On The Day You Were Born…

April 01, 2013 » Written under Real Life

One of Tot’s current favorite books is this adorable book called The Night You Were Born. It’s a wonderful book, and if you have kids or grandkids, I recommend it. It’s the sort of book you write a meaningful message in for the child and they keep it in their keepsake box.

But enough of the mushy stuff! I wanted to take today, Tot’s birthday, to think back on how things went the day she was born. What’s this got to do with my life as an author? Well, follow along.

I was 9 months pregnant, and Hubs was deployed. He was due back any week now, but the return date was a bit up in the air. My mom came to visit me for her spring break (late March) and said she got permission from her principal that if I went into labor while she was there, she’d stay with me. That was a relief, because my mom would leave on Saturday, and we got word Hubs would be home that following Sunday. That’s only 8 days. And with no signs of labor, I was positive I could hold out until Hubs got home. His return date was still a week before my actual due date. No big.

Nature had other plans. One day after my mother left, the doctors told me they were inducing me on Tuesday due to pre-eclampsia. So I was either 3 days too late, or 4 days too early. Hardy har har. Apparently I went into some sort of fugue state of shock, because I remember them saying “Wow, we thought you would be a lot more upset by this, given the timing.” And I remember shrugging and saying “It happens.” Like it was no big deal. I waited until I was home before I broke into tears.

But then time to rouse the calvary…also known as: my friends. I’d been blessed to make good friends with fellow Marine Corps wives. And they stepped up like no tomorrow. I would not have made it through without them.

So I thank Misty…because she was the one who stayed with me most in the hospital, slept on the uncomfortable sofa in my room, kept me alert when I needed it and distracted me through contractions and slept overnight at my house, and for holding Tot in the middle of the night, who wouldn’t stop crying, so I could get 2 hours of sleep. And for driving me around in the days following delivery, because I couldn’t do it myself.

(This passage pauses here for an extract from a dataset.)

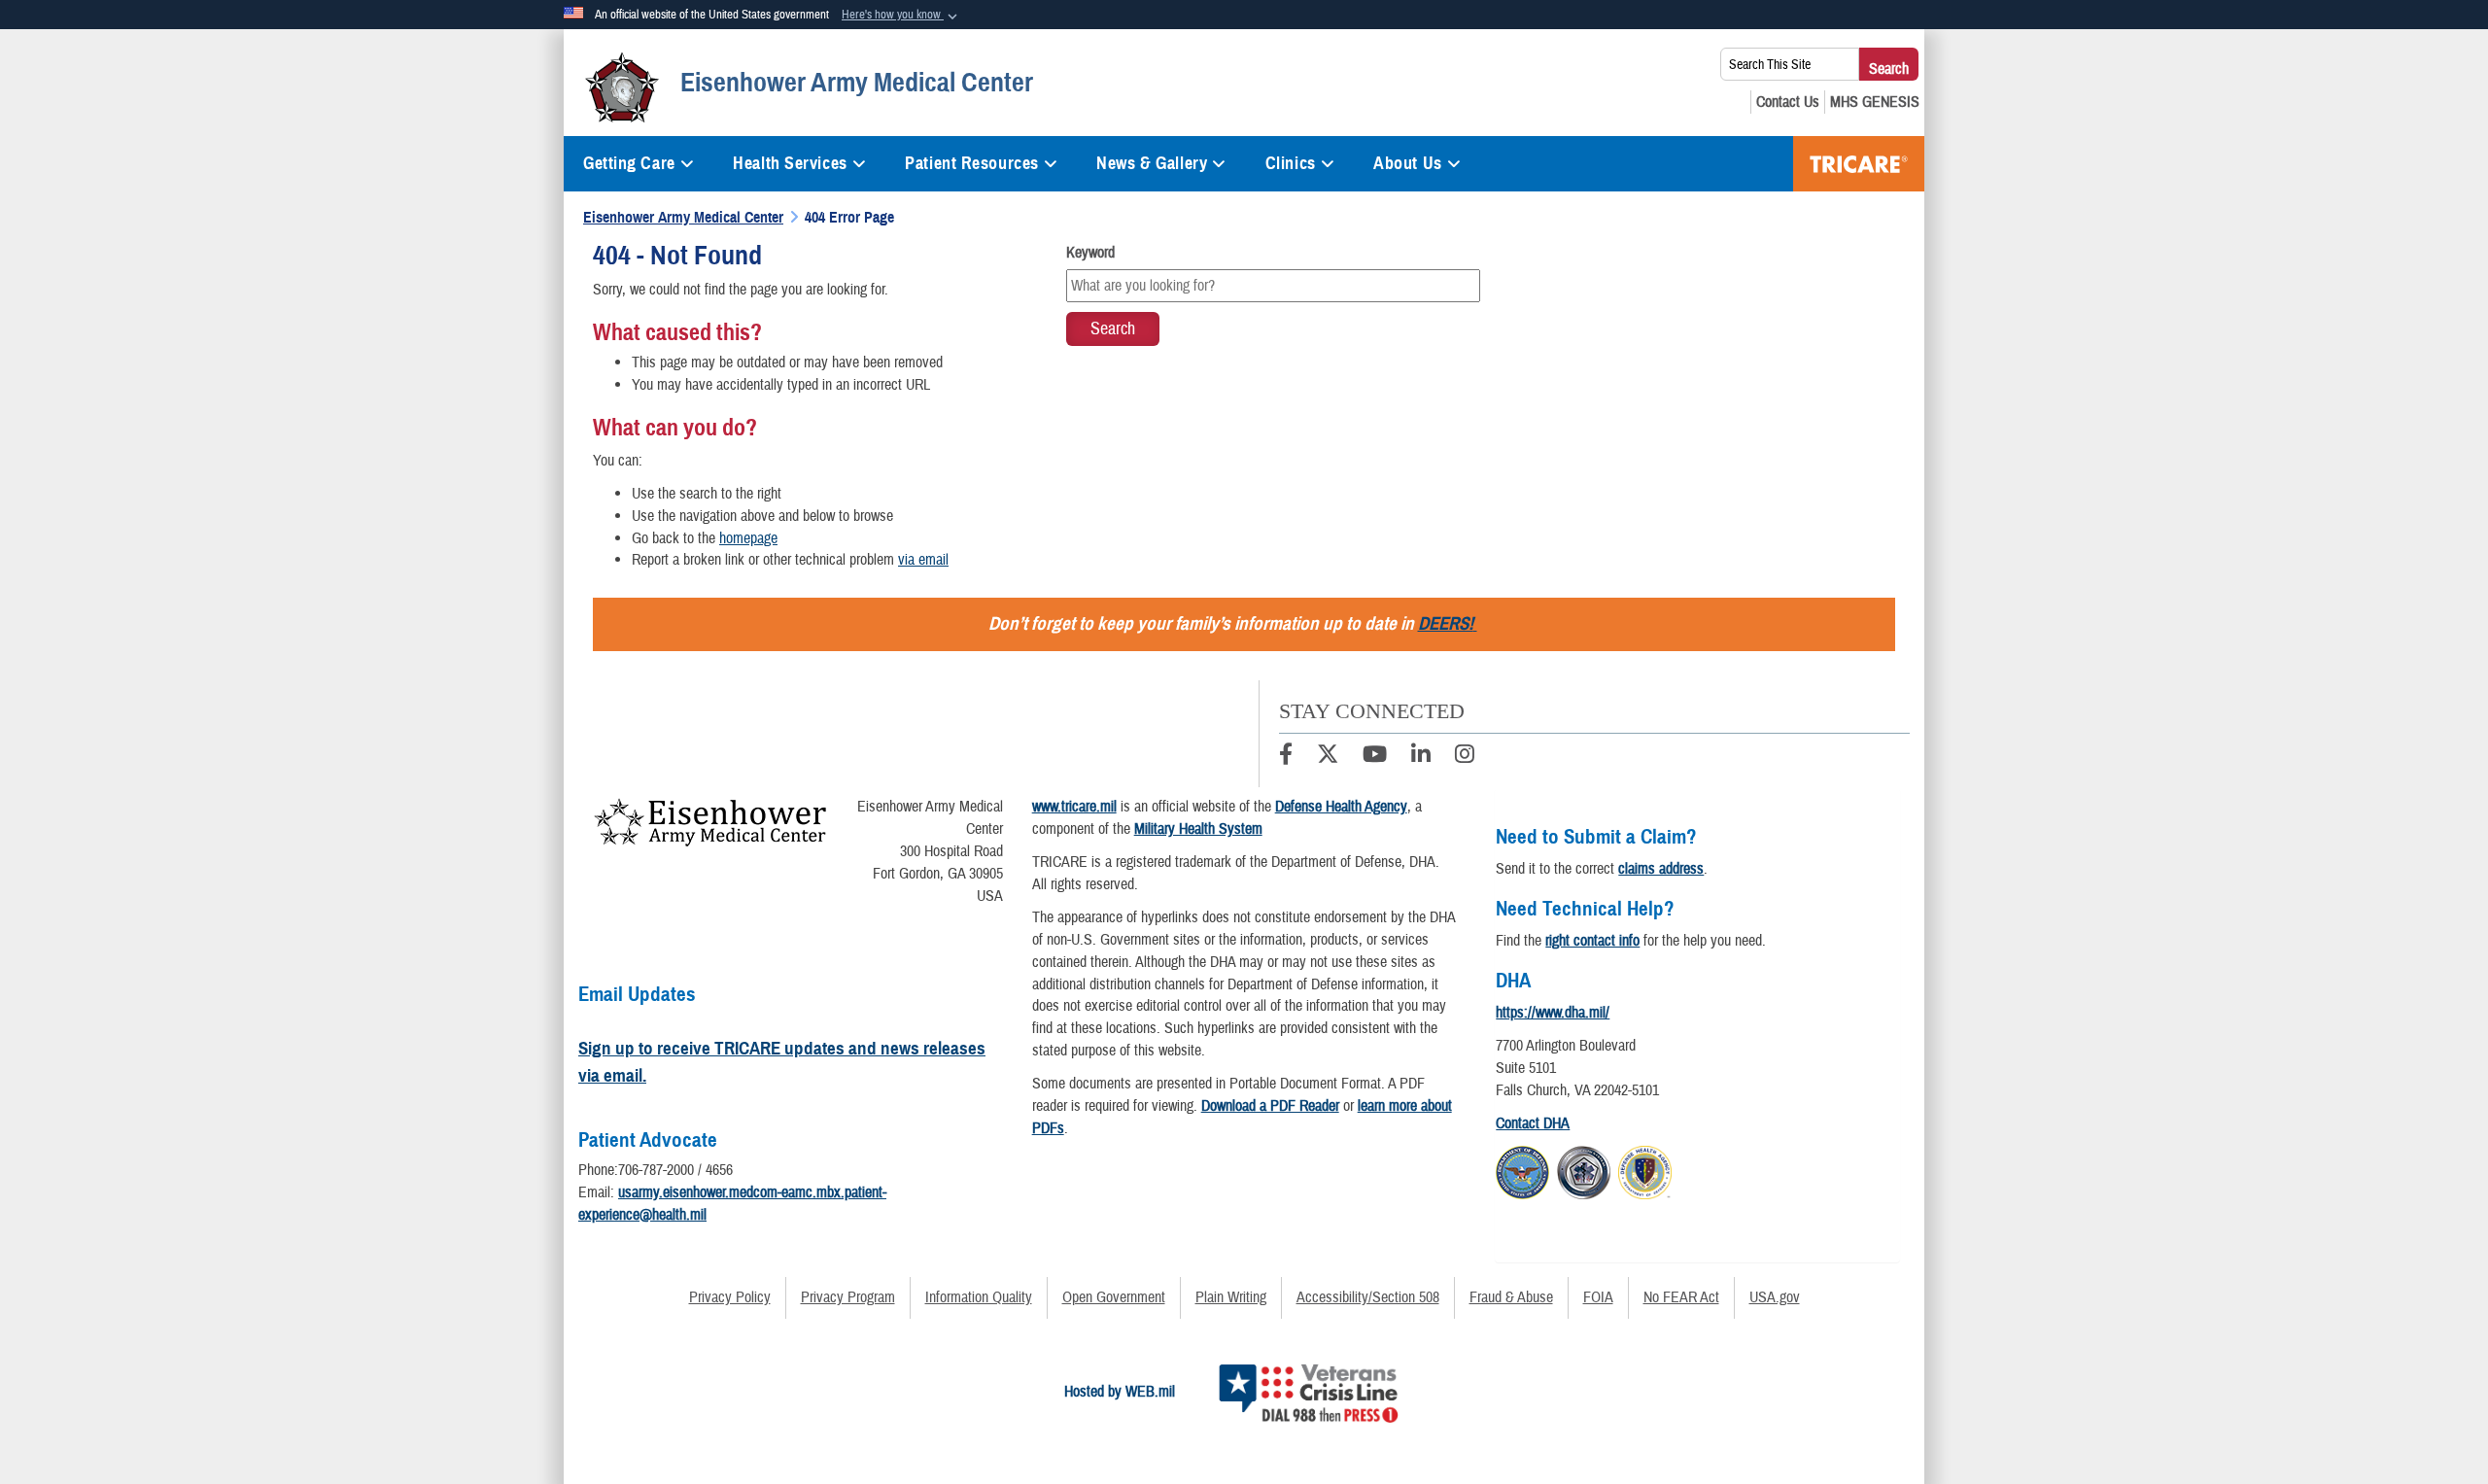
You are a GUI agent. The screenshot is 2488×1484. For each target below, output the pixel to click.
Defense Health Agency (1341, 806)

And I thank Hilary, who brought humor with her into the room. After 9 hours of labor, she came in exclaiming that I had NO CLUE how badly she was in pain, because she’d been gardening all day and her legs were killing her. (As another contraction wracked my body…) And made me, and the nurses, all laugh while singing the McDonald’s Give Me That Fillet-O-Fish” song. And for organizing a surprise “baby book shower.” Yes, even then they knew my love of reading well. They asked friends from all over the country who we’d known from other duty stations to mail her baby books with a note for Baby Murray, which they presented me on the sly.

And I thank Beth, who wore the Daddy bracelet in the hospital so she could be with Tot while I was in surgery recovery, who had other people watch her three year old girl so she could be with me, and who didn’t hesitate to suit up in scrubs and come into the OR with me when I had my C-section, stand with me and keep me calm when I couldn’t stop shaking. And for taking Tot with her for a quick drive when I was having a nervous breakdown my first night home with her, because I didn’t know what to do and felt so alone and scared.

Seriously. Can you ask for better friends? No. You cannot. Every year on her birthday, I think about these women and what they went through FOR me, as well as with me. Tot’s and my three angels.

Doesn’t get much better than that.

This is why I love writing military heroes and heroines. Because although there is that underlying knowledge that they might have to deploy at any given point, and face things nobody should have to face, there’s a bright spot in that military life. You can find some of the most amazing, wonderful, giving people on the planet who are ready to step up and be there for you when you need it. They know what you need, because they need it too. And they’re willing to provide it. That camaraderie between spouses is just as wonderful to me as the brotherhood and sisterhood of those who wear the uniform. It can’t be beat. And it’s just another reason why I adore military romance. I can so easily envision the friendships the spouses will encounter, because I had them.